Powiem wam dlaczego tak słabo gramy.
Mamy słaą atmosfere w szatni po odejściu Cesca i Nasriego.
Wtopiliśmy ale trudno się mówi...
sry to bylo pytanie, nie obwieszczenie ;p
Cieszy mnie kilka rzeczy, a mianowicie: W dłuższych momentach meczu graliśmy jak ten Arsenal który kochamy. Po 2, Aaron miejscami grał lepiej niż ostatnio.
Ja jestem już prawie gwiazdą.Wszyscy tak mówią wiec wiesz
trafil ktos wynik w tym konkursie :)
Arteta wygląda na zdjęciu z newsa trochę jak Fabregas. :o xD
@wojtek
tyle że Szczęsny nie jest jeszcze gwiazdą :P
Przestańcie tak najeżdzać mojego trenera. To on zemnie zrobił gwiazde.
Remi
Oglądam to codziennie, jest cudowne:)
JAKOŚĆ nadal jest ale brakuje DOKLADNOŚĆI teraz to będzzie wenger mówil
Wciąż brakuje nam lidera.. w każdej formacji. Tak jak to było kiedyś Cambell Vieira Henry.
Kościelny Arteta Van Persie... nie ukrywajmy, żaden z tych piłkarz nigdy nie osiągnie takiego poziomu jak wymieniona wyżej trójka.
warto obejrzeć
youtube.com/watch?v=SorPhiHgSOI
heh dziwne kiedyś arsenal był potęgą w piłce nożnej zdobywał wszystko co było możliwe przytaczając przysłowie ,, po wzlotach są upadki " to znaczy że teraz będą straszne dni dla klubu ale może potem znów przywita nas szczęście i będziemy wygrywać wszystko
Once a Gooner ...... Always be Gooner !!!!!
NO nie wierze,1raz ładnie zagraliśmy od dłuższego czasu ,a tu 2 samobóje i mecz w dupe :/
Jedyne picueszenie że ładnie gramy ;)

§ Podane informacje:
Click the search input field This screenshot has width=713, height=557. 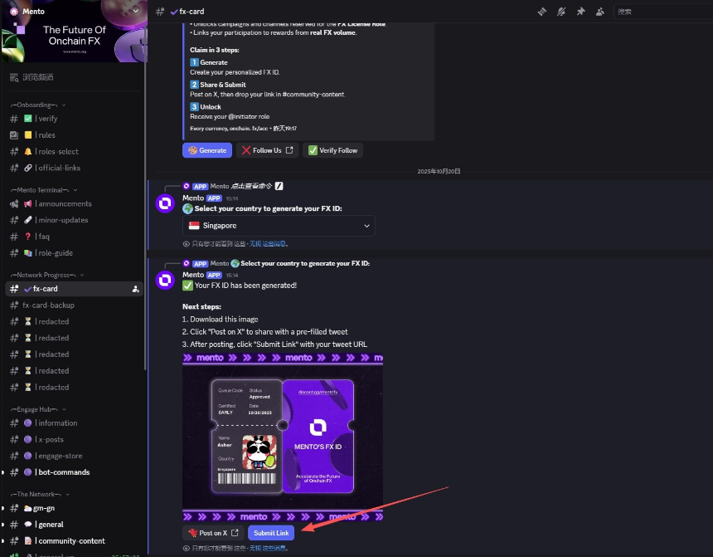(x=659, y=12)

* * *

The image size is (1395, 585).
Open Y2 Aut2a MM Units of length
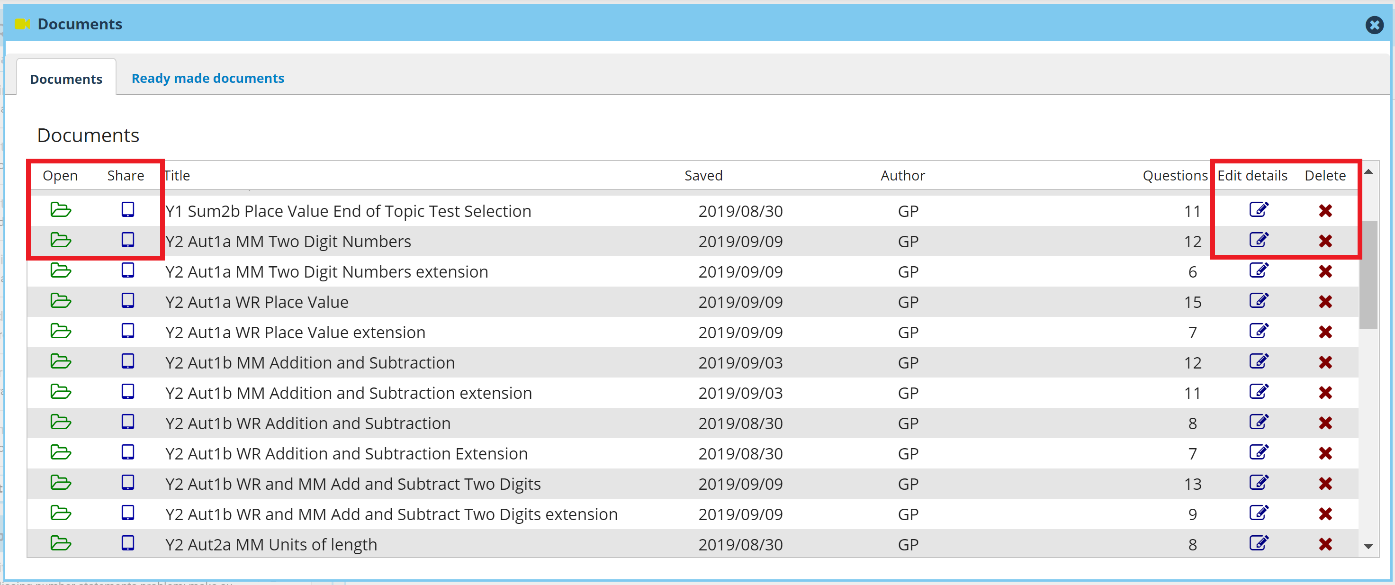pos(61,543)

* * *

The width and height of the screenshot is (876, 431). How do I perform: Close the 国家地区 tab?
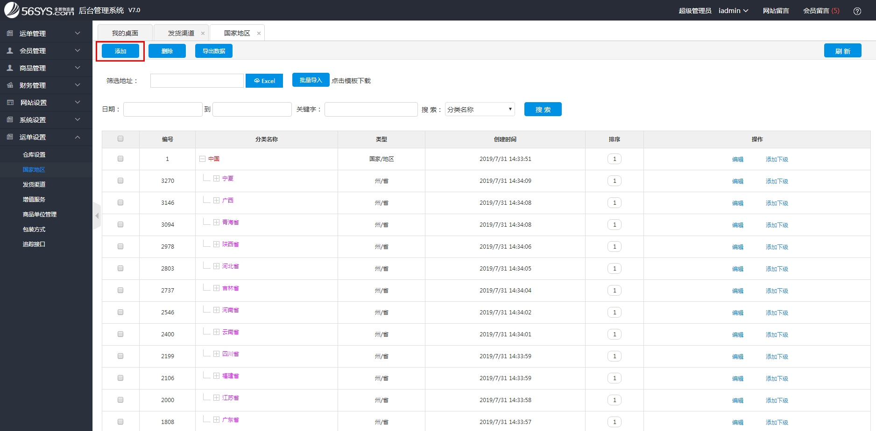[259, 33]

§ Polecenie: Kontynuuj wpisy kibiców Arsenalu od miejsca, w którym się kończą. Powyższe wiersze nie mają żadnego związku z wpisami kibiców Arsenalu.

§ Oczekiwana odpowiedź:
imprecis Nie dla najlepszych graczy niestety dla kogoś pokroju Hazarda możemy być tylko przystankiem w dalszej karierze. W tej chwili nie możemy zagwarantować ambitnemu zawodnikowi niczego. Wysokie płace, walka o puchary, czołówka PL, wejście do Ligi Mistrzów czy nawet Europejskich Pucharów w tej chwili niczego nie możemy zagwarantować. Pozostaje tylko dobra marka i silna liga.
zgadzam sie z imprecisem w 100%, jakby cesc zostal mysle ze bysmy sie liczyli ;/
no to dzisiaj mam smutny dzień Arsenal, Siatkarze wszyscy przegrywają oby było lepiej
Strasznie jestem ciągle wściekły, bo tylko pech nam nie pozwolił wygrać.
Nawet jeśli przegraliśmy 1 mecz, nawet jeśli mamy 100 porażek, nawet jeśli przegrywamy wszystko, Go Go Gunners!
Arsenal FC nie jest klubem, który ma walczyć o miejsce w top 8 tylko o mistrzostwo, jak to było zawsze.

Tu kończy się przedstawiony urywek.